Poco importa que ellos proclamen en su defensa que hicieron milagros, que predicaron por doquier, que alabaron el nombre de Dios. La expresión será la misma: Nunca os conocí. El Señor conoce a los que son suyos, tiene comunión con ellos solamente. Pero en los desconocidos el evangelio permanece escondido, de tal forma que el dios de este siglo les cegó el entendimiento para que no les resplandezca el brillo del evangelio de la gloria de Cristo, el cual es la imagen de Dios. Dios hace que brille el conocimiento de la redención de Jesucristo en los que redime, como un fruto natural e inmediato del Espíritu cuando regenera a una persona. ¿Cree usted que la gloria de Dios permitirá que permanezcan las tinieblas en el redimido? Al contrario, la Biblia enseña que Dios es quien dice que de las tinieblas resplandecerá la luz, para que brille en nuestros corazones la luz del conocimiento de la gloria de Dios en el rostro de Jesucristo (2 Corintios 4:3-6).
Ciertamente, esa gloria divina se manifiesta con el verdadero Jesús de las Escrituras, no con los falsos Cristos que han venido a este mundo camuflados en textos bíblicos manipulados por los maestros de mentiras. Si la Escritura nos encomienda a examinar los espíritus para ver si son de Dios, hemos de ser capaces de hacerlo. Esto resulta posible porque hemos sido redimidos, porque tenemos el Espíritu de Dios y porque la palabra de Dios se ha convertido en nuestra lámpara. Si juzgamos a los espíritus (a las personas) para ver si son de Dios, lo hacemos por medio de la palabra como rasero espiritual y de autoridad. Al mismo tiempo, nos hacemos un favor para evitar sus trampas y contaminación espiritual; por otro lado, quitamos de la doctrina cristiana cualquier adhesión interpolada sagazmente por los que se disfrazan de ángeles de luz. Si juzgamos con justo juicio lo hacemos por medio del verdadero evangelio de Cristo.
El pecado aparta al hombre de Dios, hace que Dios esté airado contra el impío todos los días. El infierno viene como irremediable destino de los pecadores irredentos, para aquellos a quienes la vida les vino como tragedia. Mejor les hubiera sido no haber nacido, pero el destino que el Padre fijó para cada quien obedece al plan decretado por Él como Dios inamovible. El lloro y el crujir de dientes no son una metáfora, el fuego que no se extingue y el gusano que no muere tampoco lo son. Pero si lo fueran, lo serían por igual de algo de terrible tormento, por los siglos de los siglos. Esa descripción de la muerte eterna debería hacernos correr de inmediato ante el trono de la gracia, a los pies del Todopoderoso. Sin embargo, la gente se burla, miles de ¨cristianos¨ dejaron de creer en la verdad de las palabras bíblicas respecto al infierno, otros nos hablan de que fue una invención religiosa para mantener adeptos en los templos.

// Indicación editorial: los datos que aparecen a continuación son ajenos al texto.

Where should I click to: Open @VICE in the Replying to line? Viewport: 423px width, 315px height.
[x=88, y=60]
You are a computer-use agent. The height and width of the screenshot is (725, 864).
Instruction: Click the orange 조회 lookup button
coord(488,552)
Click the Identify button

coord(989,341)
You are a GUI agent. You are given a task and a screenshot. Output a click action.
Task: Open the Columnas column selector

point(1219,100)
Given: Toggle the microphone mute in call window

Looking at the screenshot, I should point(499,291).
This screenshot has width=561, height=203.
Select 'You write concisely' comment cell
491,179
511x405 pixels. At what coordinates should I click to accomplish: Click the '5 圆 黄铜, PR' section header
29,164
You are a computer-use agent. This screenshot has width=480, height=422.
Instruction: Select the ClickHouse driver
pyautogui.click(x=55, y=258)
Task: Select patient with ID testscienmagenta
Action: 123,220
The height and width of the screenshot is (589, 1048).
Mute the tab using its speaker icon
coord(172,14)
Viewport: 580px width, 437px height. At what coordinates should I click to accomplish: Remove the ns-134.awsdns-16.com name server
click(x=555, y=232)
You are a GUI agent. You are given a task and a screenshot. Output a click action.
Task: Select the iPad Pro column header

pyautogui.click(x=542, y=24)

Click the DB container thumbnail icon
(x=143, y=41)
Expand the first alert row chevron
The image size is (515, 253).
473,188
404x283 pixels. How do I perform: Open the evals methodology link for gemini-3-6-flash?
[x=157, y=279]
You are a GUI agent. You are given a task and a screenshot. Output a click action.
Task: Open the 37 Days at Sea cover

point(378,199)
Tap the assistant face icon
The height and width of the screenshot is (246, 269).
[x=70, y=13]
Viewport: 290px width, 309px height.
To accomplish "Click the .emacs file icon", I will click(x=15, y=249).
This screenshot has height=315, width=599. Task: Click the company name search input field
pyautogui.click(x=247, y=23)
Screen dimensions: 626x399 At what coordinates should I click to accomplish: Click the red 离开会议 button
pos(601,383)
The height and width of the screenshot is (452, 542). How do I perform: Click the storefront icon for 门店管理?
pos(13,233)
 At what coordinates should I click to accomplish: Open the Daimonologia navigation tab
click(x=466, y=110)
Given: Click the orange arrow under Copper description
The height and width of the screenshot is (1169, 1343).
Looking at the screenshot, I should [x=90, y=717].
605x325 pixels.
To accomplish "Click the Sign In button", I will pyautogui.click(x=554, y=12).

Deberíamos pensar de qué vino a salvarnos Jesucristo. Nos vino a salvar del pecado y de la muerte eterna, de la condenación perpetua, para llevarnos al sitio donde mora el Padre. Nos amistó con Dios, habiéndonos reconciliado por su sangre en la cruz, de acuerdo a las Escrituras que dictaban que Jesús salvaría a su pueblo de sus pecados. El Señor lanzará al fuego eterno a sus enemigos, a los malvados a quienes les pagará conforme a sus obras, con el lloro y el crujir de dientes. Habrá fuego eterno y castigo eterno, como paga para todos los que han cometido pecado y que no han sido perdonados. Cualquiera que no fue hallado en el libro de la vida fue lanzado al lago de fuego, donde el humo de su tormento asciende por los siglos de los siglos, sin tener descanso noche y día.
Vuélvete ahora en amistad con él, y tendrás paz; y por ello te vendrá bien. Toma ahora la ley de su boca, y pon sus palabras en tu corazón. Si te volvieres al Omnipotente, serás edificado; alejarás de tu tienda la aflicción (Job 22:21-23).